─── Provided text ───
Re: [graylog2] High CPU and did not find meta info issues since adding new Graylog servers and increased input messages/second

Pete GS Tue, 12 May 2015 14:52:40 -0700

No further input on this?

The Graylog master node now seems to regularly drop out also with the "Did 
not find meta info of this node. Re-registering." message and it is under 
no load as our load balancer doesn't direct any input messages to it.


Cheers, Pete

On Thursday, 7 May 2015 07:44:41 UTC+10, Pete GS wrote:
>
> I've come back to the office this morning and discovered we had an 
> ElasticSearch issue last night which has resulted in lots of unprocessed 
> messages in the journal.
>
> All the Graylog nodes are busy processing these and it seems to be slowly 
> crunching through them.
>
> Load average (using htop) varies across the four nodes but I'm seeing a 
> minimum of 13.59 11.80 and a maximum of 24.81 24.64.
>
> Interestingly enough the process buffer is only full on one of the nodes, 
> the other three appear to be 10% full or less.
>
> The output buffers are all empty.
>
> The issue with ElasticSearch was running out of disk space which I've 
> resolved for the moment but my business case for new hardware should solve 
> that permanently.
>
> What other info can I give you guys to help me look in the right direction?
>
> Cheers, Pete
>
> On Wednesday, 6 May 2015 07:33:31 UTC+10, Pete GS wrote:
>>
>> Thanks for the replies guys. I'm away from the office today but will 
>> check these things tomorrow.
>>
>> Mathieu, I will check the load average but from memory the 5 minute 
>> average was around 12 or 18. I will confirm this tomorrow though.
─── Material provided ───
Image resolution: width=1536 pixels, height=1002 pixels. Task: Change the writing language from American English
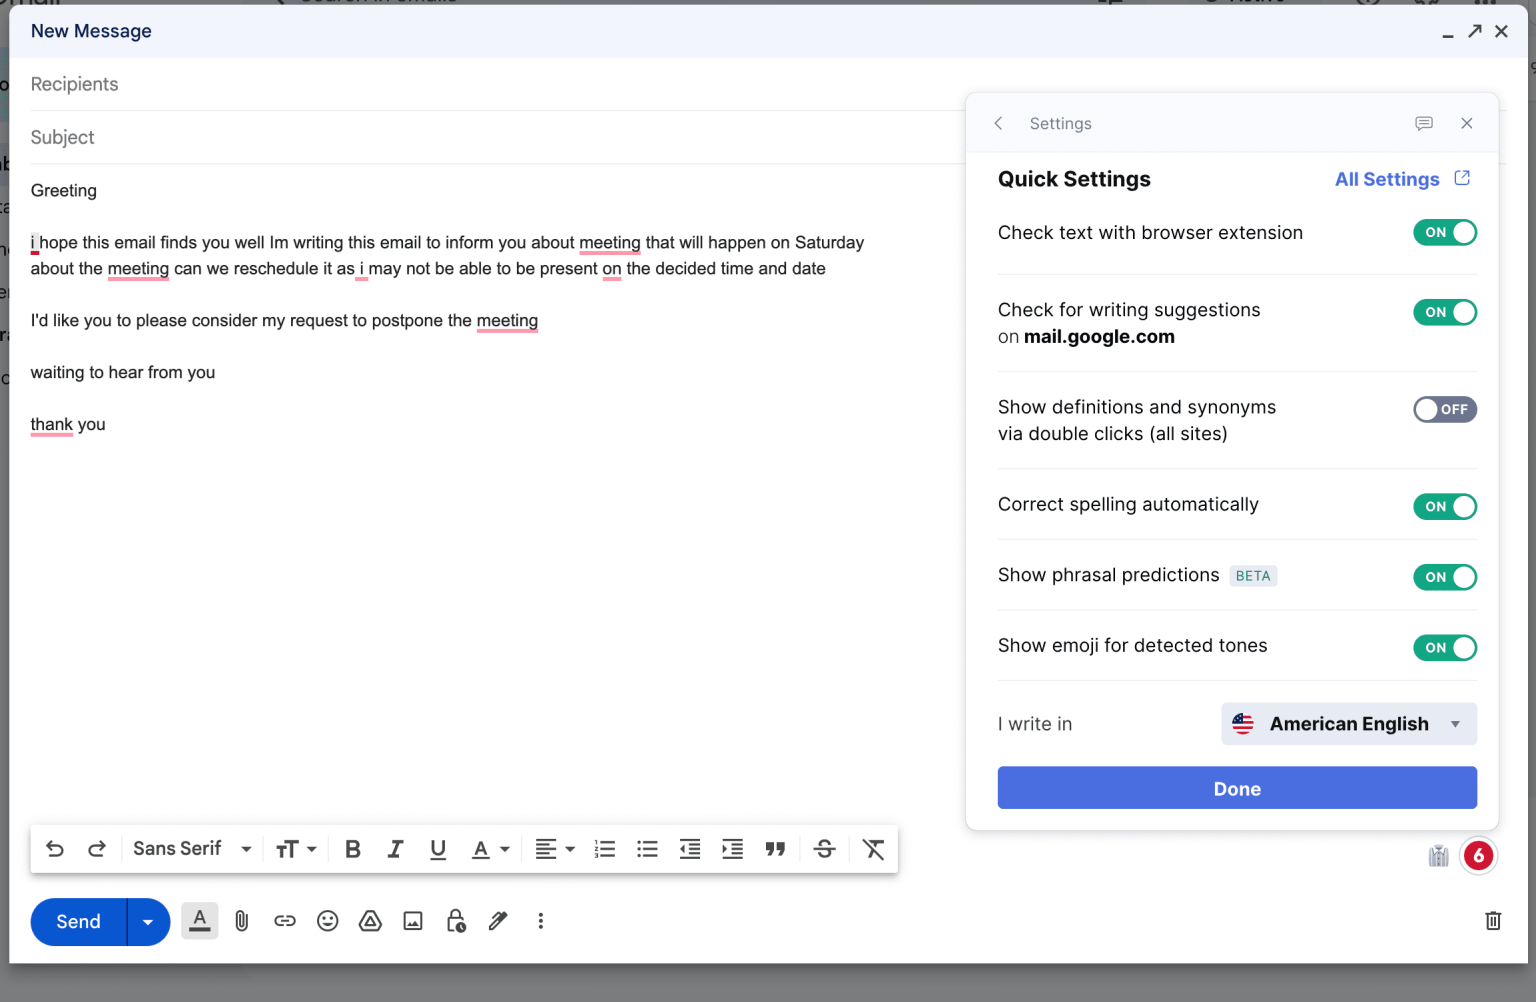pos(1348,723)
───
▶ _Requests_:
A. Could you repeat the part of the Graylog thread that begins at "Re: [graylog2] High" and stops after "messages to it.", switching "load balancer" to "proxy"?
B. In the Graylog thread:
(i) What tool was used to check the load average?
(ii) How many nodes does the load average vary across?
(iii) What was the problem with ElasticSearch?

▶ _Solutions per task_:
A.
Re: [graylog2] High CPU and did not find meta info issues since adding new Graylog servers and increased input messages/second

Pete GS Tue, 12 May 2015 14:52:40 -0700

No further input on this?

The Graylog master node now seems to regularly drop out also with the "Did 
not find meta info of this node. Re-registering." message and it is under 
no load as our proxy doesn't direct any input messages to it.

B.
(i) htop
(ii) Four
(iii) It ran out of disk space.